Лихорадка по–прежнему не оставляет меня. Час назад я почувствовал внезапный приступ головокружения, сопровождаемый острой болью в левом боку, и затем онемение. Я обнаружил, что моя левая нога, и без того слабая, почти совсем отказалась мне служить. Она еще в силах держать мой вес, но безвольно волочится по земле, стоит мне попытаться сделать несколько шагов; когда я укалываю ее острым кончиком моего стило, то ощущаю лишь слабое подобие боли.
Я до сих пор не поставил в известность о своем нездоровье Филиппа, ибо он все равно ничем не сможет мне помочь, и я предпочитаю не унижать его достоинства, вынуждая попусту тратить время и силы на тело, распад которого зашел так далеко, что никакие усилия врача уже не помогут. По прошествии стольких лет я не могу сердиться на быстро сдающее тело, ибо, несмотря на всю его слабость, оно сослужило мне добрую службу. Поэтому вполне уместно, что я присутствую при его угасании, словно у изголовья постели умирающего друга, и, пока моя душа постепенно погружается в бессмертие, каким бы оно ни было, я предаюсь воспоминаниям о смертной душе, которая при жизни не могла отделить себя от зверя, жившего в ней. Несколько месяцев назад я открыл в себе способность покидать собственное тело и как бы со стороны наблюдать это подобие меня. Не скажу, чтобы я никогда не испытывал ничего подобного и прежде, но ныне эта моя способность представляется мне более естественной, чем раньше.

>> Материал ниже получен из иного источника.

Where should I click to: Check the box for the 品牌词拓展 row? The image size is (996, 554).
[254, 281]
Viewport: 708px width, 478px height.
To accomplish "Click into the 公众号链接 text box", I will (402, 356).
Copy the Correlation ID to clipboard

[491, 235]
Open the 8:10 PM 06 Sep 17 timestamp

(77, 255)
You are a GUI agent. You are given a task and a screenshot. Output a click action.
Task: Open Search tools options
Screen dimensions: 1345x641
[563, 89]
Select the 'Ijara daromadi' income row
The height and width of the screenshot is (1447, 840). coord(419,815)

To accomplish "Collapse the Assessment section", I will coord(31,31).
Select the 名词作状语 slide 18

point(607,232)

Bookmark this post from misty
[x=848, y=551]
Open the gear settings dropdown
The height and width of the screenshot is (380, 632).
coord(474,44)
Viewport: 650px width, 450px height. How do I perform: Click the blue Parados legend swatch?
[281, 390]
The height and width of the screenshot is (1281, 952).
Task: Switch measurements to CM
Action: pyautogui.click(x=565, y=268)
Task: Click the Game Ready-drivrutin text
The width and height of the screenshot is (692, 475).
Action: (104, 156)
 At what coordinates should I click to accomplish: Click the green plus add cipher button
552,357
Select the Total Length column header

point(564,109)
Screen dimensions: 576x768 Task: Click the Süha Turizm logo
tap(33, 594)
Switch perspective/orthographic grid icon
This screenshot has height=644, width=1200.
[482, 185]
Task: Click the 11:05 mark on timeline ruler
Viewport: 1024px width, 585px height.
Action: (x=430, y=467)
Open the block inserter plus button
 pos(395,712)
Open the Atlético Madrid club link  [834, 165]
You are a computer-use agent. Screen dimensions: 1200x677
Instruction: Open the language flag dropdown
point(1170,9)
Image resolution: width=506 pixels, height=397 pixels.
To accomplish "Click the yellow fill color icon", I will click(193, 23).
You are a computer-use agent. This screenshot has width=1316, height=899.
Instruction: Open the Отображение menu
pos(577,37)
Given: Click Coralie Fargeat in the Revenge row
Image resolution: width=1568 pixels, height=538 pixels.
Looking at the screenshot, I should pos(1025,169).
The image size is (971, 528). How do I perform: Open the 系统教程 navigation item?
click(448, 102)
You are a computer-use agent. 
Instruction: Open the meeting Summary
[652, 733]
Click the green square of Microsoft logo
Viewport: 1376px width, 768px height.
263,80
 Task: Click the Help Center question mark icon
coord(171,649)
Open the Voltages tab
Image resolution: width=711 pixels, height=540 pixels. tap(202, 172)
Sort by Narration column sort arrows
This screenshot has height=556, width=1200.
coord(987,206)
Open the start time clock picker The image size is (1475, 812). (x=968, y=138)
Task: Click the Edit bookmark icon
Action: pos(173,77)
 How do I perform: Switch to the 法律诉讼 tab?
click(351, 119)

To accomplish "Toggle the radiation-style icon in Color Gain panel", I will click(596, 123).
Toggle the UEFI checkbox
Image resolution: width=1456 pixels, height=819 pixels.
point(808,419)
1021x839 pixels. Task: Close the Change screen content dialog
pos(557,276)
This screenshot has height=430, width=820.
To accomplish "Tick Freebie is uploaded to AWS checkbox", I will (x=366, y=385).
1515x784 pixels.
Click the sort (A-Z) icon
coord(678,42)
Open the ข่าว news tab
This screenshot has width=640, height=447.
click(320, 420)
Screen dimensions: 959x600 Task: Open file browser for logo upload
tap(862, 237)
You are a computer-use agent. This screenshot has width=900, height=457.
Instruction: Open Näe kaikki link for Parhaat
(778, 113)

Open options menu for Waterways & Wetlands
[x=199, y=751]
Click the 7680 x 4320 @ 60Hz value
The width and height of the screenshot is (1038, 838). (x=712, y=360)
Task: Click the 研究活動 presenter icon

И вот, отделившись от угасающего тела, почти не замечая боли, ставшей его неразлучной спутницей, я свободно парю над невообразимо прекрасным морем, несущим мои живые останки на юг к острову Капри. Свет застывшего в точке зенита солнца играет на воде, рассекаемой носом нашего корабля; белая пена с шипением разбегается по верхушкам волн. Я пока отложу письмо в надежде, что силы хоть отчасти вернутся ко мне. Этим вечером мы остановимся в Путеолах, а завтра прибудем на Капри, где я приму участие в церемонии, которая может оказаться последней в моей жизни.
Мы стоим на рейде. Солнце только–только перевалило зенит, и вечерний туман еще не успел спрятать от взгляда морского путешественника береговую линию. Я сижу за столом и занимаю свой досуг написанием этого письма. Мне кажется, что Филипп, продолжающий внимательно следить за мной со своего наблюдательного пункта на носу корабля, начал подозревать, что состояние моего здоровья резко ухудшилось, и на его молодом лице появилось выражение тревоги и озабоченности. Он время от времени с беспокойством поглядывает на меня своими карими глазами из–под прямых и тонких, словно у женщины, бровей. Я не знаю, как долго мне еще удастся скрывать от него мое состояние.
Мы бросили якорь в небольшой бухте чуть севернее Путеол; дальше к северу лежит Неаполис, где находится прорытый Марком Агриппой канал, соединивший море с Лукринским озером, где римский флот мог проводить маневры, не опасаясь капризов погоды и нападения пиратского флота Секста Помпея. Одно время в этой удаленной от моря гавани проводились учения, в которых одновременно принимало участие до двухсот кораблей, что позволило им в дальнейшем разгромить Секста Помпея и спасти от голодной гибели Рим. Но за годы мира канал, брошенный на произвол судьбы, постепенно зарос илом и, как я понимаю, теперь превратился в устричную банку, чтобы римская знать могла еще больше наслаждаться прелестями своей новой жизни. С того места, где мы стоим, мне ничего этого не видно, чему я не могу не радоваться.